◆ **The records**:
=== Begin Enclosure ===

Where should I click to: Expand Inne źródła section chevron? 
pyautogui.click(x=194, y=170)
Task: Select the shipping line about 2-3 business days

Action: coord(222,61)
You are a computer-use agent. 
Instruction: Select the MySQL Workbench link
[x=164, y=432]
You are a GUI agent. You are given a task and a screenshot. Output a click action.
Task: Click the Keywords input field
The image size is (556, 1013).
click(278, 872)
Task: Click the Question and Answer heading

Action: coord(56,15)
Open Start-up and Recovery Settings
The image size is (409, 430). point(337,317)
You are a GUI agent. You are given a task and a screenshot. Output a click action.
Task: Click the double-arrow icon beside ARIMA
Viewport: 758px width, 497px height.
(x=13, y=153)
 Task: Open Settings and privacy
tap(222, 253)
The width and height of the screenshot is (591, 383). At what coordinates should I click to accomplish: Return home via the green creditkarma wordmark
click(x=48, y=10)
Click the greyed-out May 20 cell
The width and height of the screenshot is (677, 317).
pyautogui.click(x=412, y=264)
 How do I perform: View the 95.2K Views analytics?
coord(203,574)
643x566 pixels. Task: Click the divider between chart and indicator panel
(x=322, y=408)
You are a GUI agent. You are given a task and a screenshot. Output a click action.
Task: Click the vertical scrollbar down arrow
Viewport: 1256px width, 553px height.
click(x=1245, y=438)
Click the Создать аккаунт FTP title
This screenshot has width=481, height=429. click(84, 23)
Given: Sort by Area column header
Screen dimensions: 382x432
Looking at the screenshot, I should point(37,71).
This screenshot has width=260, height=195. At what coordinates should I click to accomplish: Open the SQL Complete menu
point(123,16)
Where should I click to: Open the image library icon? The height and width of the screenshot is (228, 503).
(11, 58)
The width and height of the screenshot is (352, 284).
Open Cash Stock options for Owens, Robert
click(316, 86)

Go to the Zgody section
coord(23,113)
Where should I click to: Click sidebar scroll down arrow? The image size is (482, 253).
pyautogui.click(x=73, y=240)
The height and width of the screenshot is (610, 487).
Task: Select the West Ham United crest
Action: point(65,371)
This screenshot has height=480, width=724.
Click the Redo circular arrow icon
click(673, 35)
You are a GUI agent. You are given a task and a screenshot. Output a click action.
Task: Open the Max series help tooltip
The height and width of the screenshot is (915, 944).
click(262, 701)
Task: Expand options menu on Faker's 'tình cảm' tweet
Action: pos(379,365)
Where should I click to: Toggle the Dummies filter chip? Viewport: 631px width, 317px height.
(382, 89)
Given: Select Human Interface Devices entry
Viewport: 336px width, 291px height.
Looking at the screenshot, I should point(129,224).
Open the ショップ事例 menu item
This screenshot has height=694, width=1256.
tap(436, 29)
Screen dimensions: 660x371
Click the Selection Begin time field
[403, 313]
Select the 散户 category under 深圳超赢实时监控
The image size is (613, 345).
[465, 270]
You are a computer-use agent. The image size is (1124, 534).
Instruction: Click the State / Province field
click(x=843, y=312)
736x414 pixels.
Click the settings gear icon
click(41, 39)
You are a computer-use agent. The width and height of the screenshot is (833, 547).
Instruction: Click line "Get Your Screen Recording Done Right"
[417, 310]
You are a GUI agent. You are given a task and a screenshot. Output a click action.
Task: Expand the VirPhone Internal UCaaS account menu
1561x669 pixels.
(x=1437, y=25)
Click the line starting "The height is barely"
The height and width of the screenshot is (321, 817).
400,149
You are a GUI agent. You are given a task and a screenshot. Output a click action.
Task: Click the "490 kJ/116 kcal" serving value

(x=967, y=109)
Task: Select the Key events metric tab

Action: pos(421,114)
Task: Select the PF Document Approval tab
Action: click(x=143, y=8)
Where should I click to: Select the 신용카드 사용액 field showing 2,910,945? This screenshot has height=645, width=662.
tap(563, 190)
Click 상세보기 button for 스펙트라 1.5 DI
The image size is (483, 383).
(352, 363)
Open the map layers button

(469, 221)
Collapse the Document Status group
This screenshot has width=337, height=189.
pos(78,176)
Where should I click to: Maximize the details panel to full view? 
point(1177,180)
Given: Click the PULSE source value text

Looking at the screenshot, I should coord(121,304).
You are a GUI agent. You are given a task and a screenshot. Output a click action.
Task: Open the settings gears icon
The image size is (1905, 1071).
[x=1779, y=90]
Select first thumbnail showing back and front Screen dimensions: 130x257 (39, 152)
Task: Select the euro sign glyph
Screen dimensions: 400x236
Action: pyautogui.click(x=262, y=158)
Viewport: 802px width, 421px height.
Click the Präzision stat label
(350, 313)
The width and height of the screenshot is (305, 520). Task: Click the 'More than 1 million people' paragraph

=== End Enclosure ===

◆ **What to do**:
Each line of the records above that contains the word "computer" should be counted; give the resulting number without further words.

◆ **Finished task**:
3